An agency's new chief gets down to business - Erskine Bowles; Small Business Administration - includes biographical and family information and his fundraising efforts for diabetes research - Cover Story

0 Comments | Insight on the News, Nov 1, 1993 | by Betsy Pisik

Summary: As leader of the Small Business Administration, Erskine Bowles has pledged to tackle head-on the myriad problems plaguing the agency. But some critics say that even if the savvy Bowles succeeds in streamlining the agency and focusing its mission, the government could find wiser and more effective ways to help businesses than through the SBA.

The hearing before the House committee started on time and turned harsh in a hurry: A new government report was in, and it was deeply critical of the Small Business Administration.

In a weary voice, the chairman of the House Small Business Committee summarized the findings: The SBA had failed again to adequately advise and supervise the companies that come to it for help; the agency's computer systems are inadequate, despite a 1988 law requiring that they be updated by 1990; onerous paperwork requirements discourage potential clients; and processing of applications - required by law to be completed in 90 days - is taking more than 170 days.

And, an irate congressman added, the staff is indefensibly rude.

"We have a long, long way to go conceded Erskine Bowles, the new administrator of the SBA, who calls his job "the opportunity of a lifetime."

Sitting calmly at the witness table behind stacks of notes and a bound speech, Bowles met complaints with a simple acknowledgment of failure and a detailed plan for improvement. He would reduce paperwork from quarterly to annual reports, oversee completion of a new computer system and - potentially most important - reorganize the administration's 4,000 employees to better serve the nation's 21 million small businesses.

Impassioned yet polite, he vowed to take responsibility: "If we fail to meet the challenge, I'll replace the management. And if we fail to meet the challenge, I'll replace the management. And if we fail a second time, the president should replace me."

The occasion of the September hearing - a report by the General Accounting Office that harshly criticized the SBA's efforts to clean up its vaunted minority contracting program - was not the first time Bowles found himself apologizing. Nominated in May by Bill Clinton, the self-described small-business president, and unanimously confirmed by Congress, Bowles has inherited an organization so riddled with problems that a decade ago, Ronald Reagan's budget director, David Stockman, referred to it as "a billion-dollar rat-hole."

But as it nears the end of its 40th year, this complex organization with a $407 million annual administrative budget, more than 100 offices and a $25 billion loan portfolio may have found a new lease on life. Indeed, the agency Reagan tried to kill and George Bush largely ignored has become a linchpin of Clinton's administration.

First, there are some kinks to work out.

* Bad management: The 7(a) loan program, which guarantees bank loans to small business counts for 75 percent of the organization's loan effort, ran out of money for two months this past spring, requiring a $175 million emergency appropriation from Congress. Managers had been approving loans as they came in, rather than budgeting against an immobile bottom line.

* Bad direction: Many critics say the agency is stretched too thin by tangential missions ranging from disaster relief to tree planting. Concentrate on the larger needs of small business, they say, and let the other tasks go to agencies better equipped to handle them.

* Bad organization: About 40 percent of the staff works in Washington or at the 10 regional offices - leaving field offices so understaffed that they can't gather and assess information. Bowles has said this is the root of extreme inefficiencies and has made streamlining the SBA a priority.

* Bad technology: Many loan applications are processed by hand, which, given the SBNS jigsaw structure, takes months instead of an afternoon. "We're going to join the 20th century before it ends," promised Bowles, who estimates that the magic moment is two years and $900,000 away.

* Bad image: The loan guarantee program is reputed to be so tortuous that many small-business owners put off expansion plans rather than deal with it.

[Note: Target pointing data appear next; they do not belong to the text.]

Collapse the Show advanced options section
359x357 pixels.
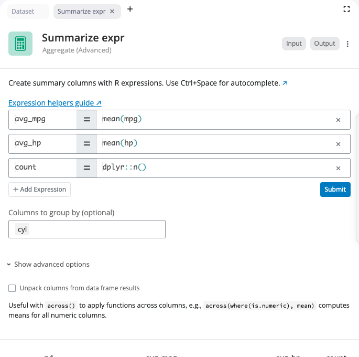coord(49,265)
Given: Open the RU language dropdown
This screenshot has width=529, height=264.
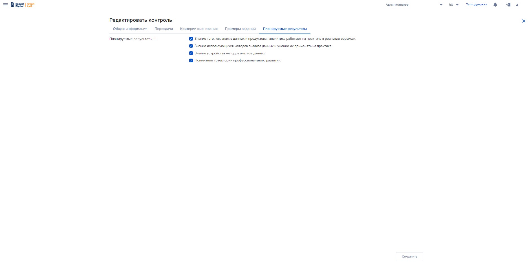Looking at the screenshot, I should coord(454,5).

The dread is not limited to applicants: One banker has confided, "I told my boss to make a character loan for one guy, because he'd threatened to go for an SBA guarantee."

* Bad diet: The agency has a reputation for serving pork, often directing lucrative projects, Small Business Development Centers and college subsidies toward the home districts of supportive members of Congress.

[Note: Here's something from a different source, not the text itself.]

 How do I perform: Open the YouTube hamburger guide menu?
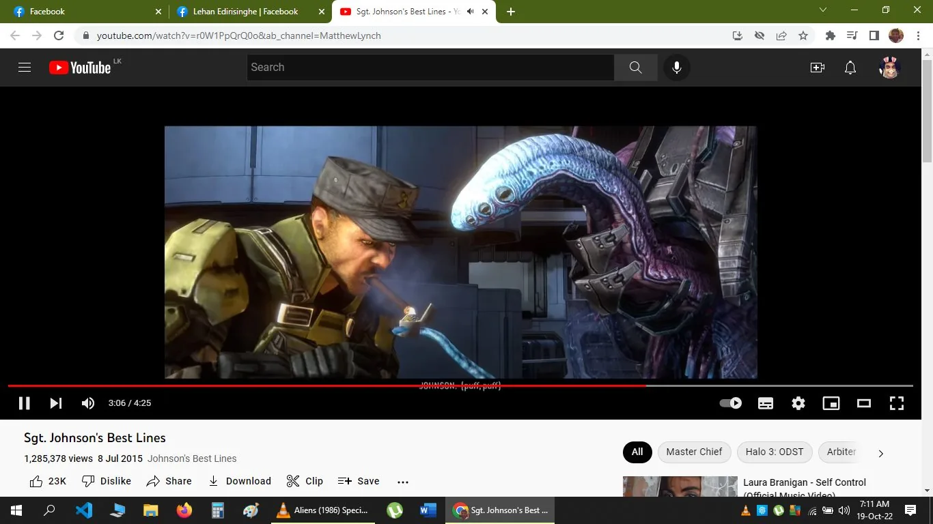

Amid the movement to "reinvent" government and trim costs, critics describe the SBA as a welfare program for small business, and they claim the federal government can spend its money more intelligently and with better results. But even those hostile to the program agree that Bowles, 48, is the man to run it. The question is, can he save it?

A savvy investment banker and entrepreneur from Charlotte, N.C., Bowles is the first businessman to sit in the agency's comer office in more than a decade, and the first modem administrator to actually seek the job. His three immediate predecessors - Patricia Saiki, Susan Engeleiter and Jim Abdnor - were each handed the SBA as a consolation prize after losing a Senate bid.